Preparing for the Future
With the enthusiastic adoption of Web services standards, products, and protocols, there's little doubt that Web services will be an integral part of our online future.
For Consultants and Developers
If you're a consultant or a developer, you're doing the right thing by reading this book. Soon your customers or your users will ask you to integrate Web service aspects in their Web sites, so you have to learn and get ready right now.
As you plan your strategy, keep these issues in mind:
Transparent markets always win, so it pays to encourage your customers and users to stick to the standards. If you develop your Web services in Java, you have the guarantee that they will remain open and available to the largest user base possible.
Be prepared to adopt tools and packaged products as they become available. For early projects, you may have to use crude tools to develop the applications. However, expect that packaged solutions will become available over time, and be ready to adopt them when they offer a competitive advantage (that is, they lower the cost).
Your customers and users may need help to identify the best solutions to deploy services. You will need to use your experience as a trained developer to point to them where savings may occur.
Small Businesses
Most small businesses are well advised to continue deploying the Internet and wait before joining the Web service revolution. This is still a time for pioneers, and it is expensive to be a pioneer.
Large Corporations
Large corporations should plan their move toward Web services right now. The market is maturing quickly; standards are available and development tools are better and more usable every day. Now is the time to stake your claim.
As you plan your solution, remember the economic laws. The transparent market wins. You should resist vendors who try to lock you into their proprietary solutions. You may benefit in the short term, but it will hurt your medium- to long-term developments.
Also keep in mind that revamping existing business processes as Web services may not offer the most economic advantages. It is more advantageous to look for issues that are improperly addressed by the current technology and take advantage of the new integration facilities that Web services offer to build a better solution.
The earlier discussion on using Web services for real-time inventory is a good example of this line of thought. In this example, the company looks for innovative services (in this case, offering real-time access to previously unavailable data) instead of simply automating the existing processes (such as the ordering process).
Software Vendors
Software vendors that sell to business users should also look at integrating Web services. The demand will come and it will come soon. Again, it pays to remember that proprietary solutions will hurt you in the long run, so stick to open ones.
An interesting benefit of Web services for software vendors is that it enables them to offer services to their customers, as well as to software, which may mean new revenues.

§ Information shown

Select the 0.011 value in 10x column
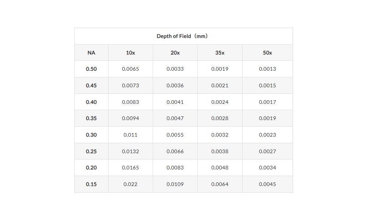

§ What is asked
Write the next part of the passage about preparing for Web services, picking up after its final sentence. The listing was taken from a separate source.

§ Reply to the exercise
For example, suppose you sell software to chemical laboratories. Your software helps them track analysis results. You could enhance the software with a Web service solution that, for example, would let laboratory customers check on the progress of their tests. Your software already collects the data, and it is a simple issue to distribute it through a new mechanism.
What should you include in the next product upgrade? You might want to consider adding a Web server to your software. The Web server would let the laboratories publish the information your application is collecting (as the preceding paragraph explained) as a Web service. You could also start selling a tracking application to customers of the laboratories. The tracking application would use the Web service to interact with the laboratory and report the results of their test batches. So far, Web services mean you have sold upgrades to your flagship product and, maybe, a new lighter application to the customers of the laboratories, but you could do better.
Laboratories are probably not really interested in managing the Web services. They would most likely be happy to let another party (that may be you or a third party) operate the Web service. This is particularly true if you recall that a Web service may require stringent security measures that the laboratory may not know how to implement properly.
Offering this hosting option (either directly or through partner hosts) creates yet another source of revenue for you. Better still, the revenue is a recurring one: every month you will be paid to manage the service.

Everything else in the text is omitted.